-- Start of Text passage --

Metamath Proof Explorer

Theorem evls1gsummul

Description: Univariate polynomial evaluation maps (multiplicative) group sums to group sums. (Contributed by AV, 14-Sep-2019)

Ref Expression
Hypotheses evls1gsummul.q 
|- Q = ( S evalSub1 R )
evls1gsummul.k 
|- K = ( Base ` S )
evls1gsummul.w 
|- W = ( Poly1 ` U )
evls1gsummul.g 
|- G = ( mulGrp ` W )
evls1gsummul.1 
|- .1. = ( 1r ` W )
evls1gsummul.u 
|- U = ( S |`s R )
evls1gsummul.p 
|- P = ( S ^s K )
evls1gsummul.h 
|- H = ( mulGrp ` P )

-- End of Text passage --

*What to work on*.
[1] List all hypothesis labels given in the Metamath theorem page.
[2] In the entries, retype the lines from the one containing "Task: Open the SCRATCH_1" through the one containing "coord(341,327)". Omit the pictures.

-- Start of Records shown --

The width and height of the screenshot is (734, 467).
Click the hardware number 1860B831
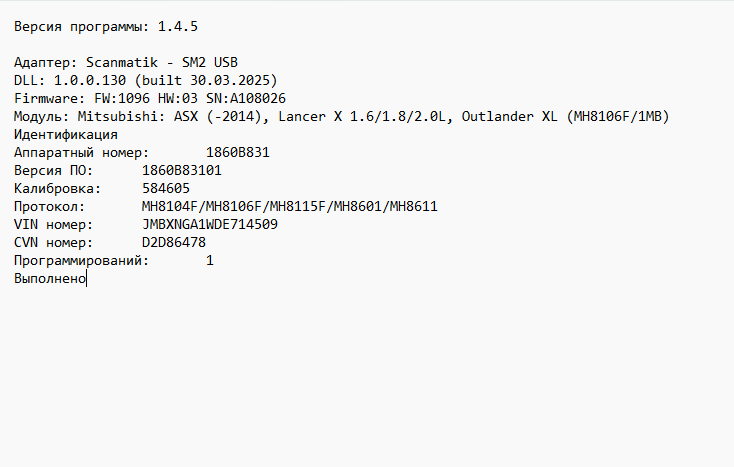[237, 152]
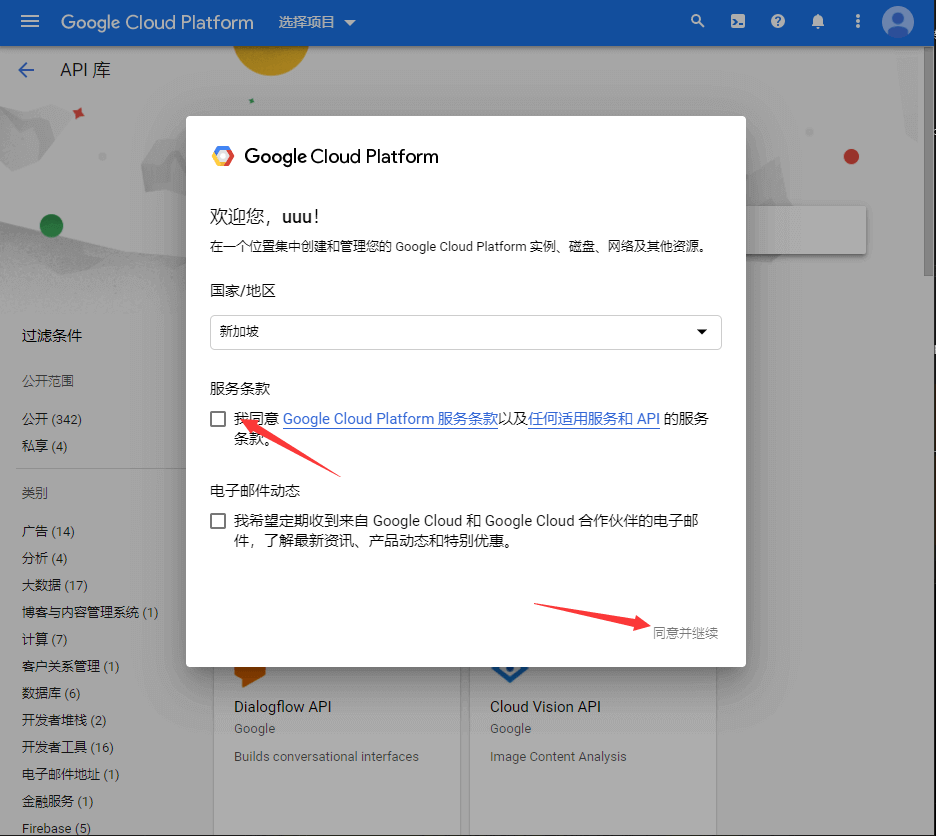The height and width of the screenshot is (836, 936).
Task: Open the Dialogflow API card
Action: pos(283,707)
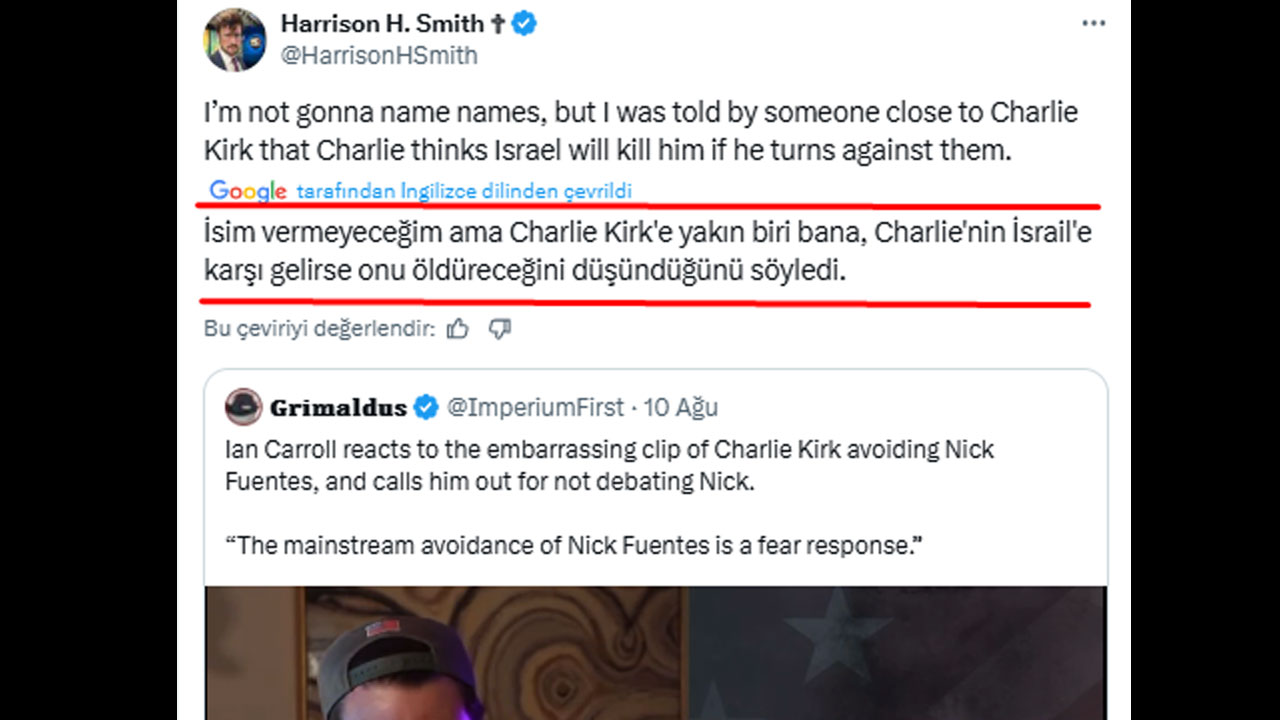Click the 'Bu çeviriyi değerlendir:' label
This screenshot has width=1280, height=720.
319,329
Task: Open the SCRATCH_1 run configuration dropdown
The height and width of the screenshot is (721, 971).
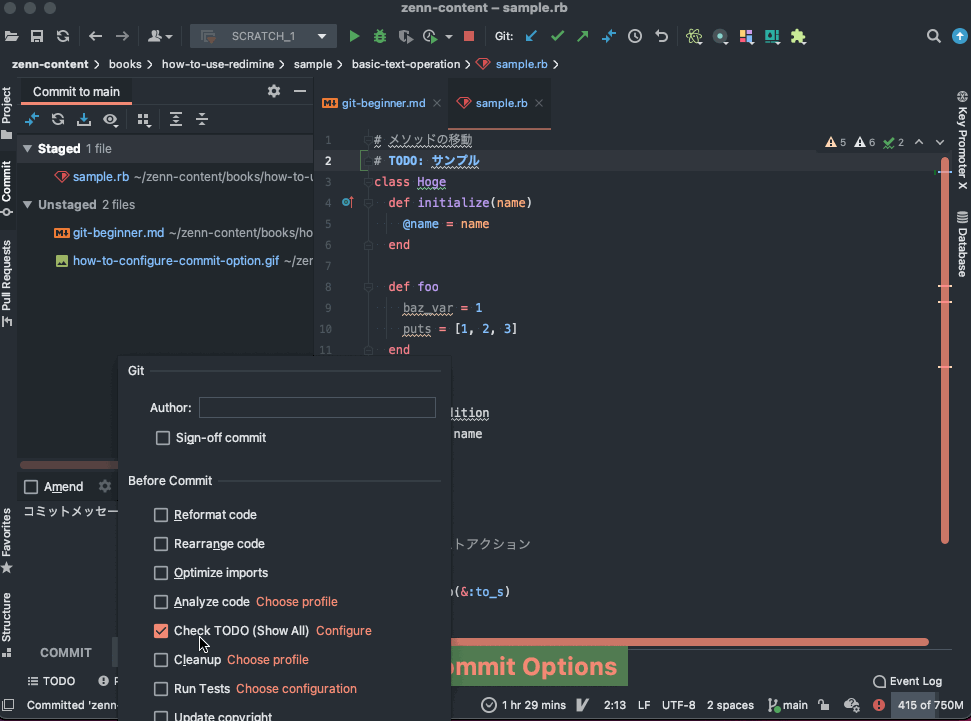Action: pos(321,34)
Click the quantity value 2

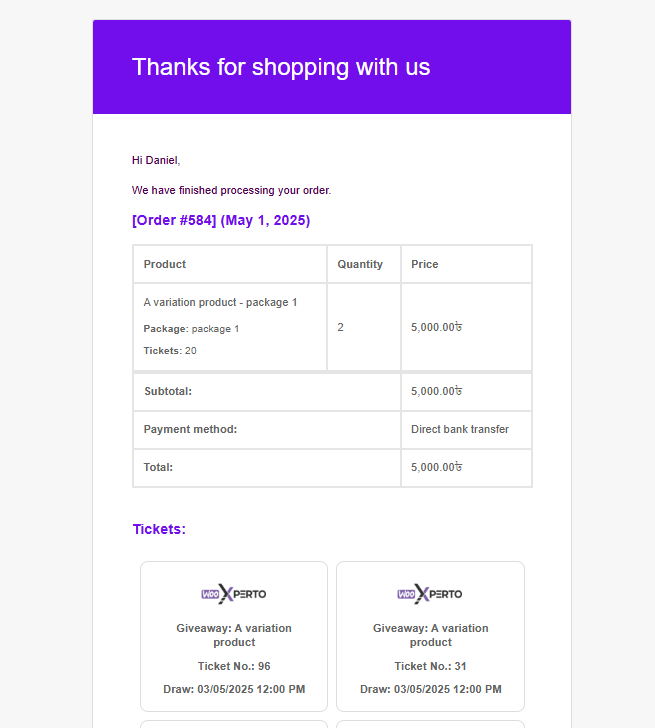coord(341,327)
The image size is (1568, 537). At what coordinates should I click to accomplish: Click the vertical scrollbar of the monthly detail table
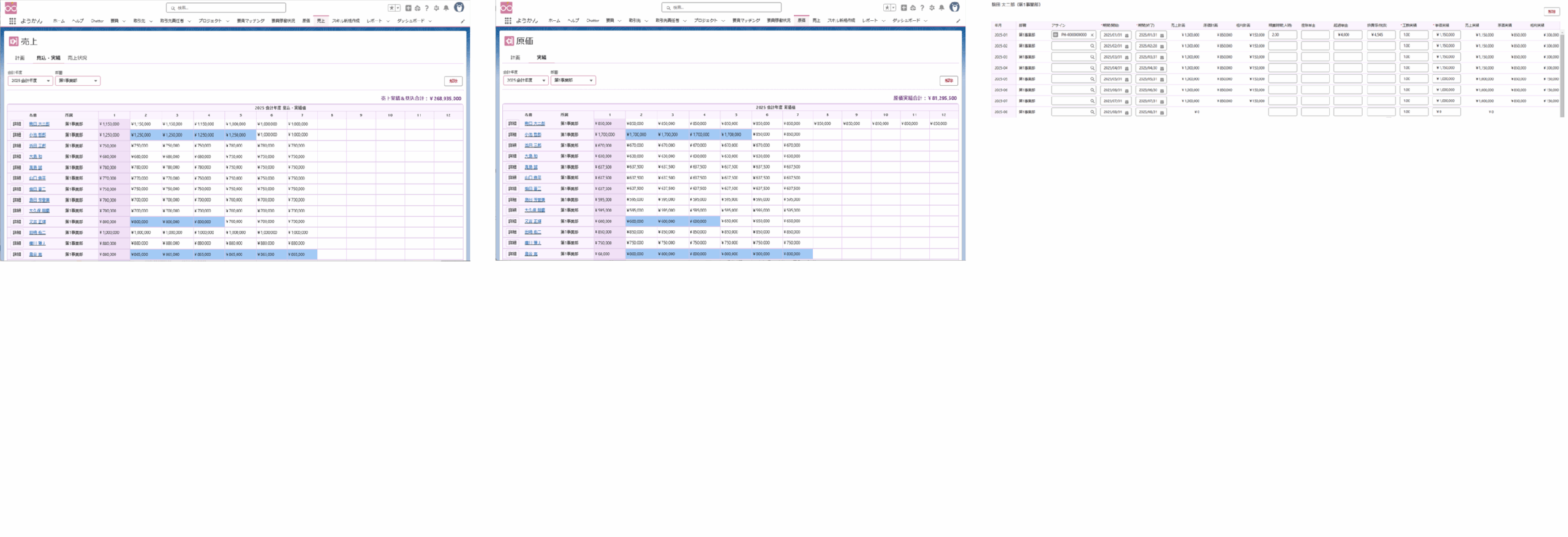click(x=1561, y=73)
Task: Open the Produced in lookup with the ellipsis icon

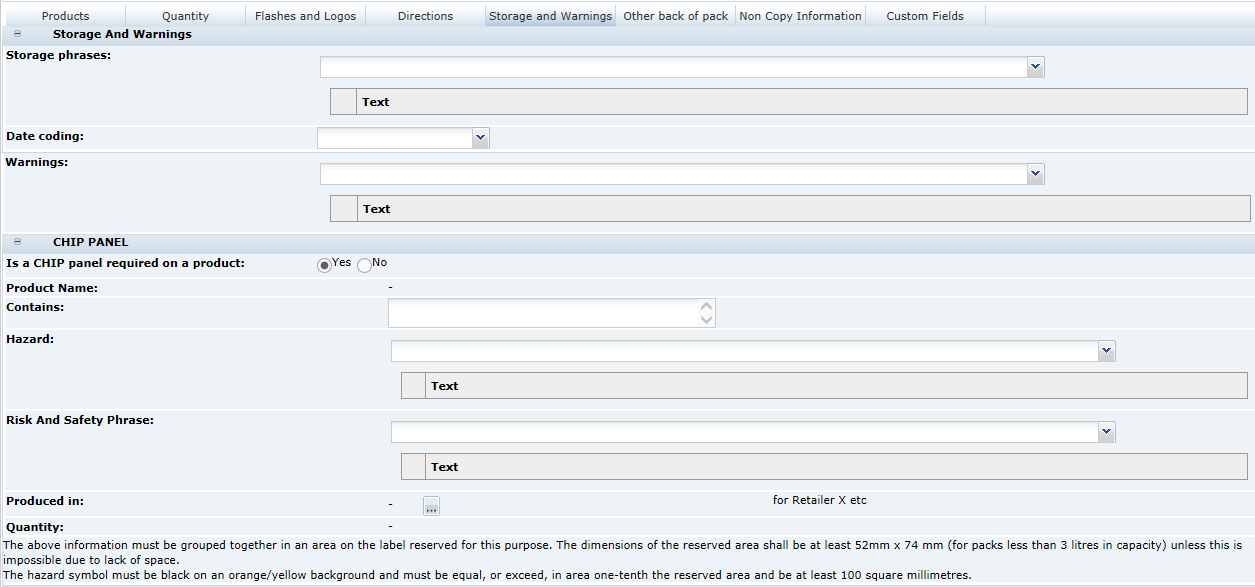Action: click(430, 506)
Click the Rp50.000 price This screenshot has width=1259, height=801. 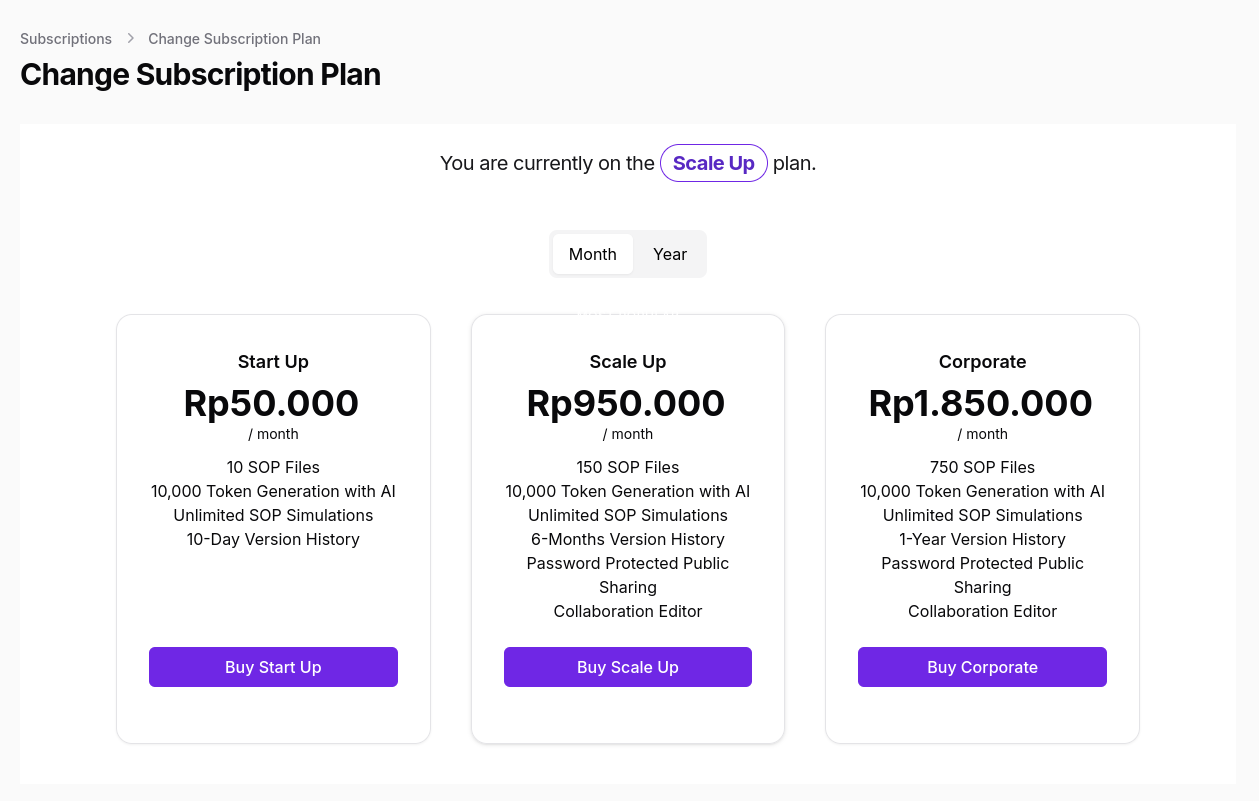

-- End of Records shown --

*Responses for each task*.
[1]
evls1gsummul.q
evls1gsummul.k
evls1gsummul.w
evls1gsummul.g
evls1gsummul.1
evls1gsummul.u
evls1gsummul.p
evls1gsummul.h

[2]
Task: Open the SCRATCH_1 run configuration dropdown
The height and width of the screenshot is (721, 971).
Action: pos(321,34)
Click the quantity value 2

coord(341,327)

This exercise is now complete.